[Start of Attachment]

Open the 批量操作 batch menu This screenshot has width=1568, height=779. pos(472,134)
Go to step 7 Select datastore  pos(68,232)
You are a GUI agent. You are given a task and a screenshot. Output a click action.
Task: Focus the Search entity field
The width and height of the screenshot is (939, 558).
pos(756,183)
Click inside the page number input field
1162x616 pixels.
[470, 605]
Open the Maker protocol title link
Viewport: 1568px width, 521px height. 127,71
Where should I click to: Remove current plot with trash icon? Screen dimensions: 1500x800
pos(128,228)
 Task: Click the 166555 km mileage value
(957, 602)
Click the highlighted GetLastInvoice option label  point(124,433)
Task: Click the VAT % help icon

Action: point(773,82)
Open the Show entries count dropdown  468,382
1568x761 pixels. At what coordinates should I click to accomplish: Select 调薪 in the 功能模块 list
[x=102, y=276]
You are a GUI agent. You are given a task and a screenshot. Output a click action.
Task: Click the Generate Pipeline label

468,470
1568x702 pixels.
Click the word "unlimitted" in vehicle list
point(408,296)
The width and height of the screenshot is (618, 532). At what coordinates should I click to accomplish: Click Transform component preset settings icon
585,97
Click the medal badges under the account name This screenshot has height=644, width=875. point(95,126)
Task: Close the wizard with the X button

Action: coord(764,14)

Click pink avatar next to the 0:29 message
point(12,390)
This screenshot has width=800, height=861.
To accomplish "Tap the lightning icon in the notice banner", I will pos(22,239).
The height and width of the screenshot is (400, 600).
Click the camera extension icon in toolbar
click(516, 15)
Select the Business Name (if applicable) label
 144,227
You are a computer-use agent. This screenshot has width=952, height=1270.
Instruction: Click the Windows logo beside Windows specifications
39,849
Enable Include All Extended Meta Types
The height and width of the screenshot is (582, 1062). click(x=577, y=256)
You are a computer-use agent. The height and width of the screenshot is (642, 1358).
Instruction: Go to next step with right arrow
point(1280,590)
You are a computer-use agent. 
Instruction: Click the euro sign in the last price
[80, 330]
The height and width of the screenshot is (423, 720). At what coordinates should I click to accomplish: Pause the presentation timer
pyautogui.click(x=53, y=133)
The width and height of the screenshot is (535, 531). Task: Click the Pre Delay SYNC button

[End of Attachment]

Your answer should consist of all lines in the listing above that contain "This".

Open the 批量操作 batch menu This screenshot has width=1568, height=779. pos(472,134)
Click the medal badges under the account name This screenshot has height=644, width=875. point(95,126)
This screenshot has width=800, height=861.
You are a computer-use agent. This screenshot has width=952, height=1270.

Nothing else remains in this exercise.